2.a) ... This is sub-optimal, as each module is really in the workspace twice, once as a top-level Java project and once as a sub-directory in the parent project.


by only checking out the root project (with all sub modules) and then
importing the modules from the the location within the root project.You
then have multiple projects, but only one codebase in the workspace.
This is very easy with Eclipse 3.2.2, in Eclipse 3.2.1 you should not
check out the root project  into the workspace but into another
directory and import from there.

Christian


Greg Thompson schrieb:
It seems that there are many rough edges relating to multimodule project development in Eclipse. I've searched the mailing lists and found various people saying that they have usable setups, but I'm not sure that I buy it. I've tried:

1. Flat project layout: parent POM references child modules as "../module1", while the children have relativePath to "../parent/pom.xml". The CVS layout is the same: blahblah/parent, blahblah/module1, blahblah/module2. Problems with this are, at least:

a. continuum checks the projects out into numbered directories, thereby breaking the relative references.

b. generating the site from within continuum yields broken links here and there.

c. continuum aside, I seem to recall that the site plugin does odd things in this configuration.
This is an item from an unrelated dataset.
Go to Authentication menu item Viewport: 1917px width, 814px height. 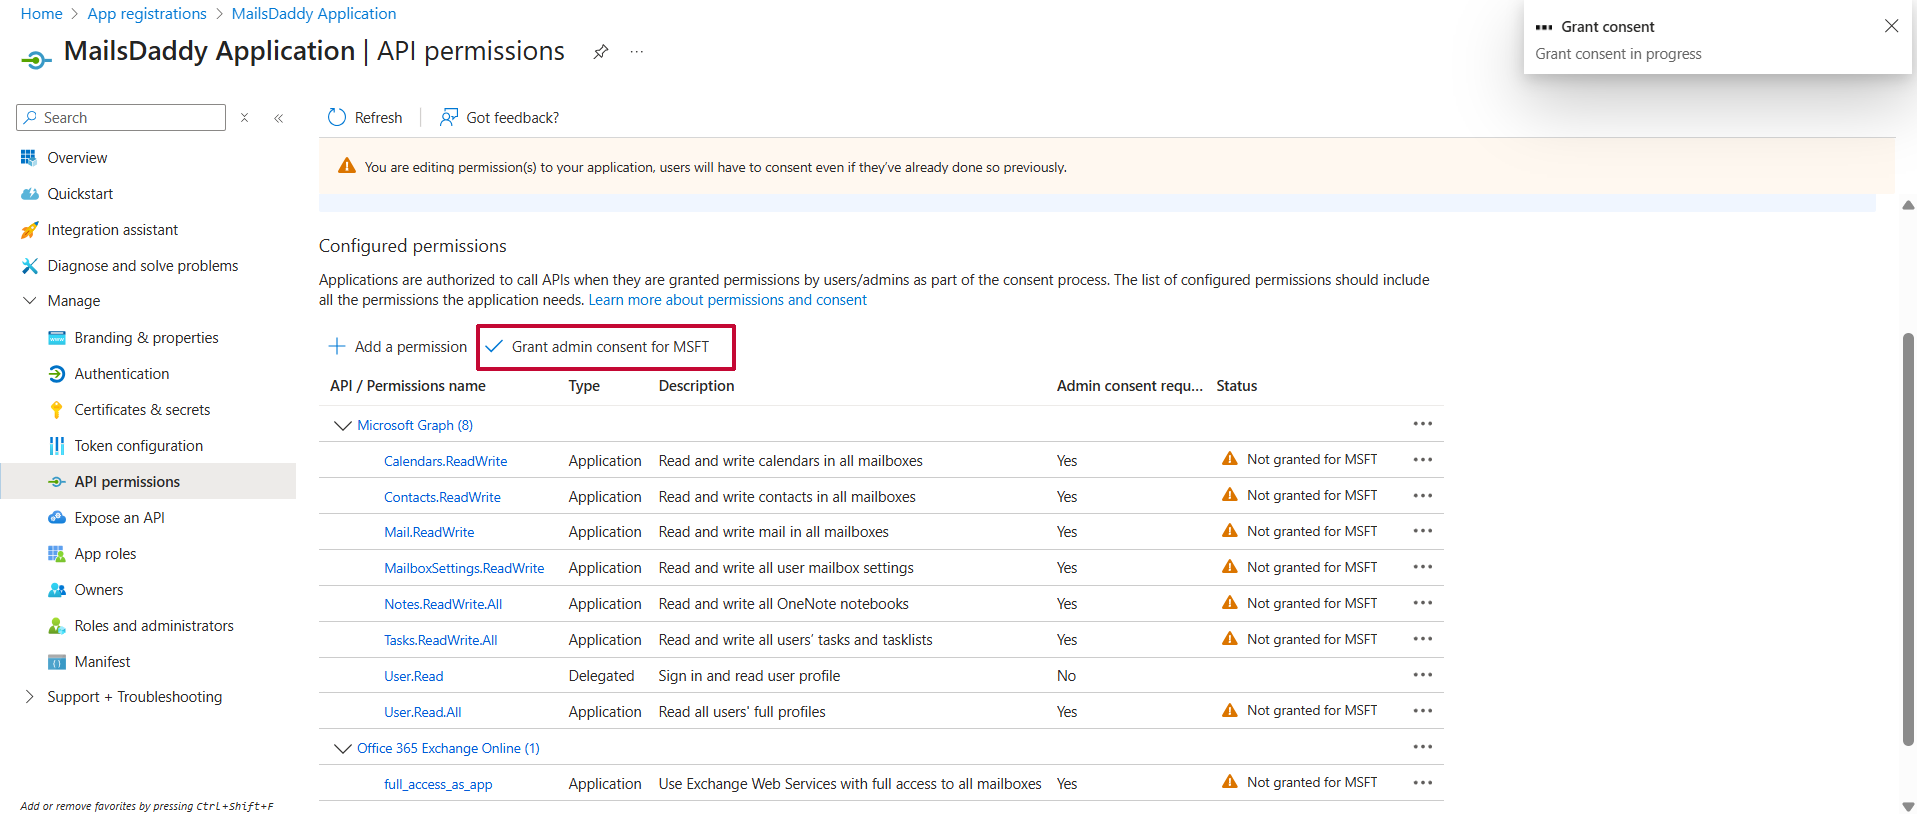pos(122,374)
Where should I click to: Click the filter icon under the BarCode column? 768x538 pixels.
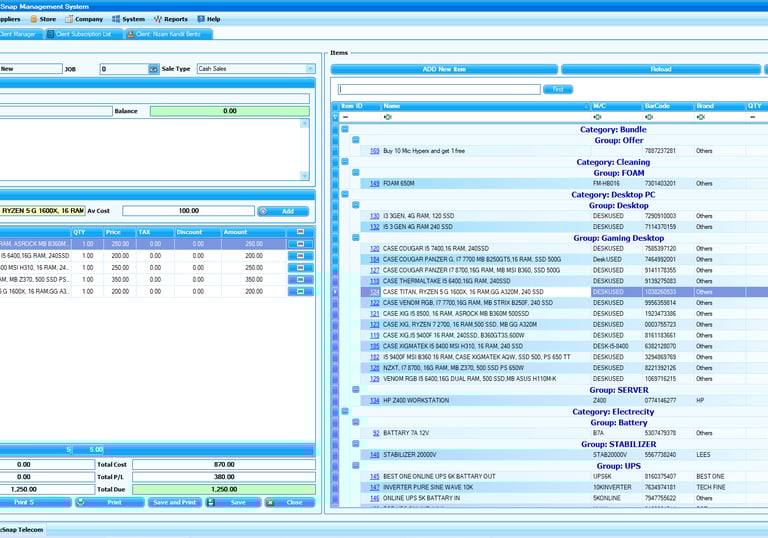click(x=649, y=117)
2. Nest project layout: parent POM references child modules as "module1", while the children use the default relativePath. The CVS layout matches: blahblah/parent, blahblah/parent/module1, blahblah/parent/module2. Problems with this are, at least:

a. to get the projects into Eclipse, we have to jump through hoops like check out the parent into the workspace (so we have a "parent" project), use the eclipse:eclipse goal to generate files, and then "import" the modules as eclipse projects (so we have a "module1" project and a "module2" project). This is sub-optimal, as each module is really in the workspace twice, once as a top-level Java project and once as a sub-directory in the parent project.

b. when adding to Continuum, Continuum checks out the parent and each module as separate projects (even though all modules are sub-dirs of the parent). I have to manually delete the modules so that there's only the parent in continuum, and then remove the --non-recursive option.

Surely someone has figured out a better way. Is such better way clearly documented somewhere (rather than in a scattering of email messages that may or may not be relevant given recent changes to Maven, Continuum, and the myriad plugins involved)?

Any advice would be appreciated.  Thanks.